Sam rose from his desk and came to stand next to me. He put an arm around my shoulders and I leaned into him. Just the warmth of his human body and the fact that he showed no fear of me was comforting. I sighed, thinking that maybe it was this human contact that I missed in Mitch. Even as it crossed my mind, the disloyalty and the inherent betrayal in the thought distressed me. I loved Mitch, he was my mate, my lover, my husband. And if now he was something other than he used to be, I knew fully where the blame rested. “Damn.”
“Deirdre,” Sam moved away from me, seeming embarrassed by our physical contact, “I’d like to help you. I really would. But I don’t quite know what to say, what to do.” He gave a small laugh. “All of this is just a little out of my area of expertise.”
“Yes, Sam, I know. Like I said, I’m not sure why I came here tonight.”
“You already answered that question yourself, you know. You needed someone to talk to, needed a friend.”
Friend? the bitter thought jumped to mind, this man is not a friend. I have no friends. This man is prey, nothing but blood for the taking. “Yes, well,” my voice trembled with the desperate strength of that thought and I felt a tingling in my jaws. “I must go. I’ll call you later, maybe we can all get together sometime, before Mitch and I leave.” I moved away from the window and quickly went to the door.
“But you can’t be leaving so soon. You just got here.”
“Our work here is practically done, Sam, now that Larry is in Cadre custody. I need only stand for his trial. And there are too many painful memories in this city for me now, too much death, too much guilt.”
“But none of that is your doing, you should know that.”
I gave him a hard look as I opened the door. “I only wish that were true, Sam.” Then I hurried down the hall and moved out into the streets.

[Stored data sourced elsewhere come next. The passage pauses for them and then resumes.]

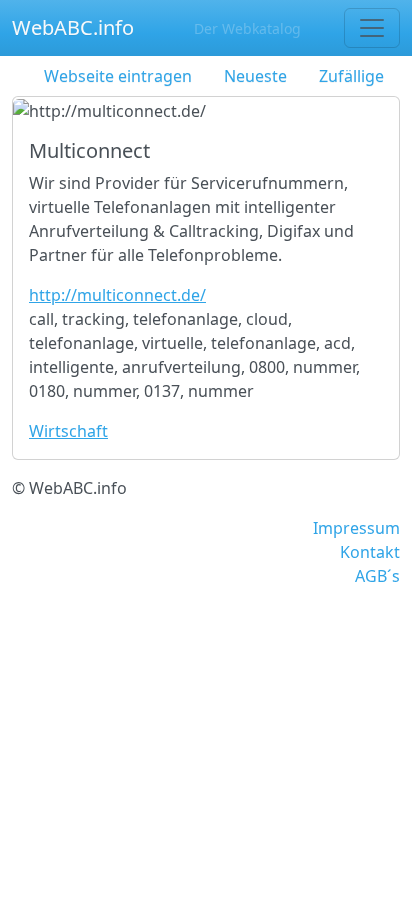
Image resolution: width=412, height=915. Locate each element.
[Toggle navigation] (372, 28)
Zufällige (351, 76)
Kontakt (370, 552)
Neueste (255, 76)
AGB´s (377, 576)
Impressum (356, 528)
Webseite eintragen (118, 76)
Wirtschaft (68, 431)
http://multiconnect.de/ (117, 295)
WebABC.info (73, 27)
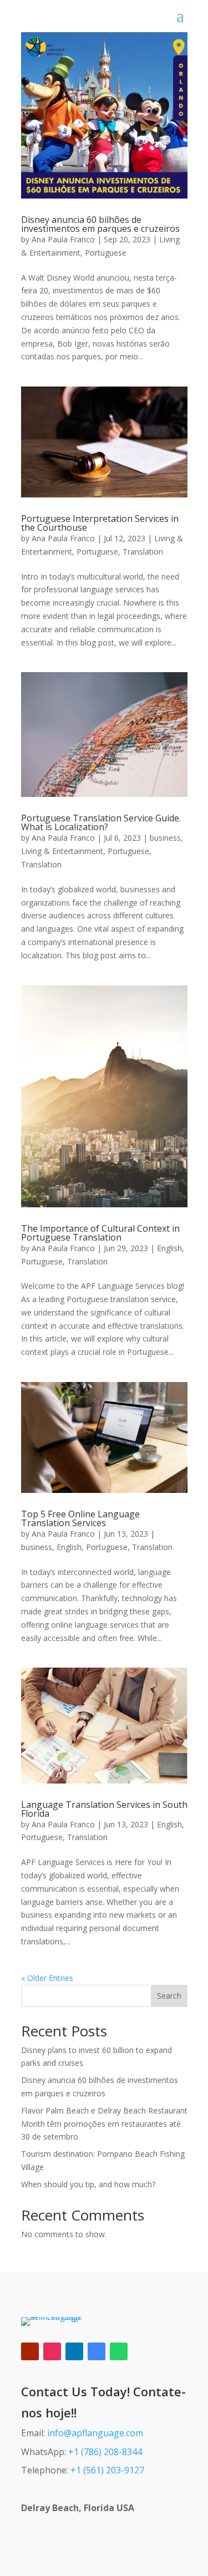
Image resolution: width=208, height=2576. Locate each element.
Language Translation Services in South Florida (104, 1809)
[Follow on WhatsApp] (119, 2351)
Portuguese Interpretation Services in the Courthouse (100, 523)
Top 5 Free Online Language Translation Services (80, 1518)
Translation (143, 551)
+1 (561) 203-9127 (107, 2470)
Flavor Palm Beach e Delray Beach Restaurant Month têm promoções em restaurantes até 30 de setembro (104, 2123)
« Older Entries (47, 1978)
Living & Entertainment (62, 851)
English (169, 1248)
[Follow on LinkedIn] (74, 2351)
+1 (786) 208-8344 (105, 2452)
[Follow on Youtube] (30, 2351)
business (165, 837)
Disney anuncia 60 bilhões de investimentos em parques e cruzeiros (100, 224)
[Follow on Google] (96, 2351)
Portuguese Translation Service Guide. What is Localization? (101, 822)
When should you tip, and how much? (88, 2184)
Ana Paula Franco (63, 239)
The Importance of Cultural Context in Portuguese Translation (100, 1232)
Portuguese (105, 252)
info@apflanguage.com (95, 2433)
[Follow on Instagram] (52, 2351)
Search (169, 1995)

I couldn’t return to Cadre headquarters, not while it was still night; couldn’t lock myself into the tomblike room Mitch and I had been assigned. Just the thought of it made me shudder, made me want to run screaming down the streets. I felt confined, pent-up, suffocated. Hungry. The human scent of Sam still lingered in my nostrils. Oh, God, I was so hungry. I wanted to live the word, wanted to glut myself on blood, any blood. And as that thought took hold, so did the hunger, a blinding, burning-red wall that loomed before me, cutting me off from the rest of the world. There was, at that moment, no one who loved me and no one whom I loved. Nothing existed but a raging hunger, gnawing my stomach, and the hot wild visions of teeth tearing flesh.
I stopped dead in the middle of the sidewalk, forcing the crowd of evening pedestrians to swear and part around me. My eyes were closed, fists clenched so tightly that my nails dug deeply into the flesh of my palms. I centered on the pain, smelled the rich warm scent of blood dripping onto the concrete under my feet.
Concrete, I thought scornfully, what business did I have here, in this city, surrounded by concrete and glass and steel? A hunter was what I was: predator and creature of the night. I craved clear night skies and wide forests to run, with wild, swift and velvet-skinned prey to pursue through the evening shadows. Not puny humans with their pitiful limbs and tamed blood.